There are (we are) many people who have a microwave oven at home. But there are still reluctants who worry about their safety, and the controversy they generated when they were invented shortly after World War II still lingers. It is true that certain precautions must be taken when using them, which are different from those we take when we use the conventional oven or the casserole on the fire. But, used correctly, the microwave oven is perfectly safe. Knowing how it works, we will understand why.
And is that microwaves are not very different from radio waves. Both are part of the electromagnetic spectrum, which also includes visible light, ultraviolet radiation and X-rays. The only thing that differentiates one from the other is their wavelength and, therefore, their energy. And this is a crucial difference. X-rays are ionizing radiation, capable of removing electrons from atoms and therefore damaging our cells. That is why it is not convenient to have many x-rays in a short period of time. But the microwaves, along with radio waves and visible light, they have much less energy, and this prevents them from altering our cells.
They are produced in a device that transforms electrical energy into microwaves, called a magnetron. It was invented in the late 1930s to power shortwave radars, and its use to heat food was patented in 1945. These waves are everywhere today. Have very diverse industrial uses such as curing resins, raising bread dough, or detecting the speed of cars on the road, and of course they are the main ingredient in microwave ovens. How quickly they heat food is the key to their popularity, but why are they so effective?
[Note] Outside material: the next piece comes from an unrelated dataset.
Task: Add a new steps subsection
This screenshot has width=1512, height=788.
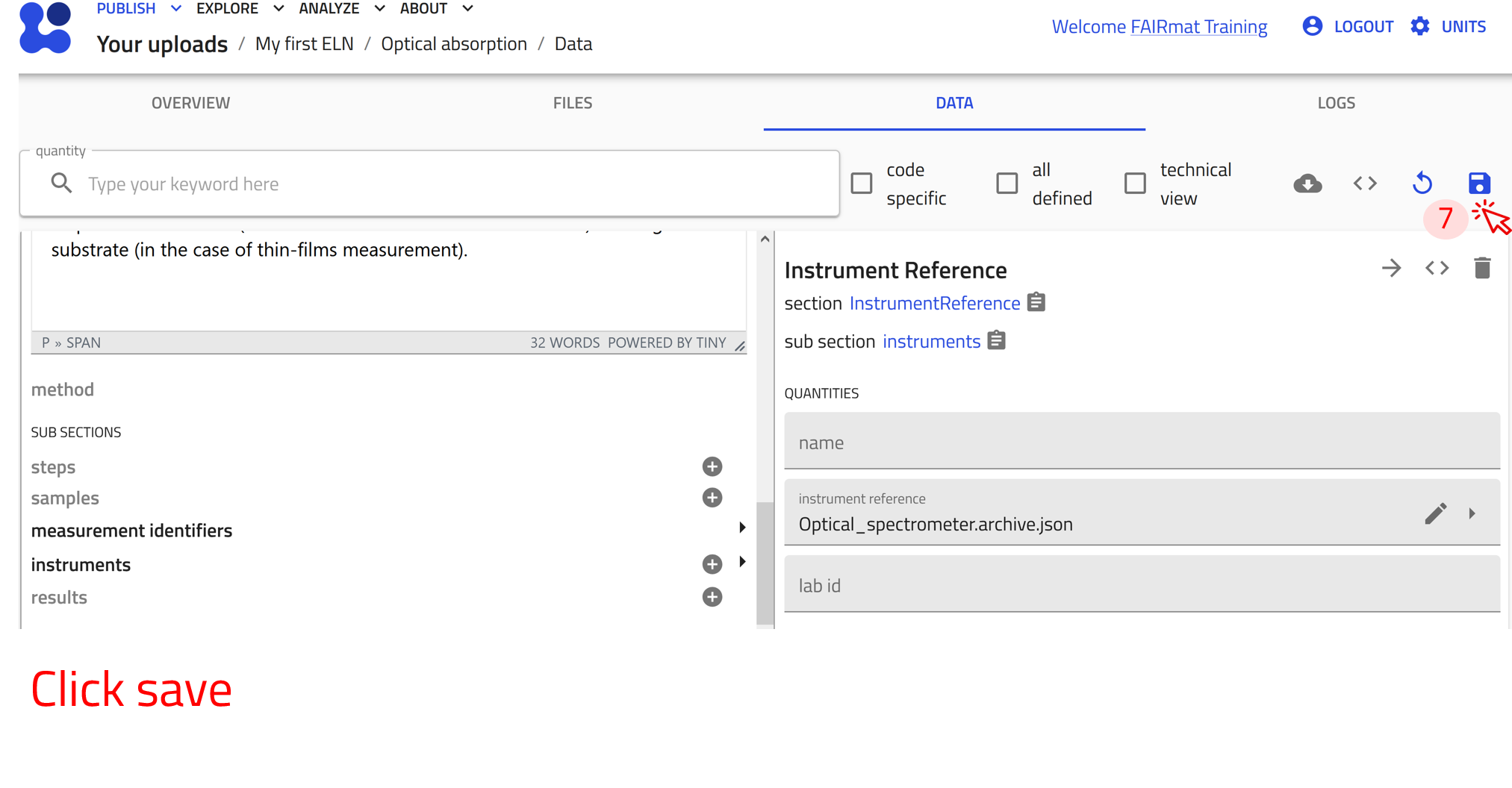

The secret is in the water. Foods that contain a lot of water, such as vegetables, are the best for the microwave. The water molecule is an electric dipole, which means that it has a positive charge on one side of the molecule and a negative charge on the other. The microwaves that are generated in the magnetron and are dispersed inside the oven create an electric field, which also changes its orientation constantly (it is alternating). The water molecules try to align themselves with this field and end up rotating and colliding with other molecules. This movement disperses energy and generates heat. This process is known as dielectric heating.
In the end, the process is not so different from what happens in a conventional oven, or in a casserole. The movement of the molecules of these devices is transmitted to the molecules of the food, generating heat in the process and heating the food from the outside to the inside. In the microwave, however, you do not need to heat the container to cook the foodIn fact, if the container material contains little water (such as plastic, ceramic, or glass), it will not heat directly. If it comes out hot from the oven, it will be due to the heat transmitted by the food itself.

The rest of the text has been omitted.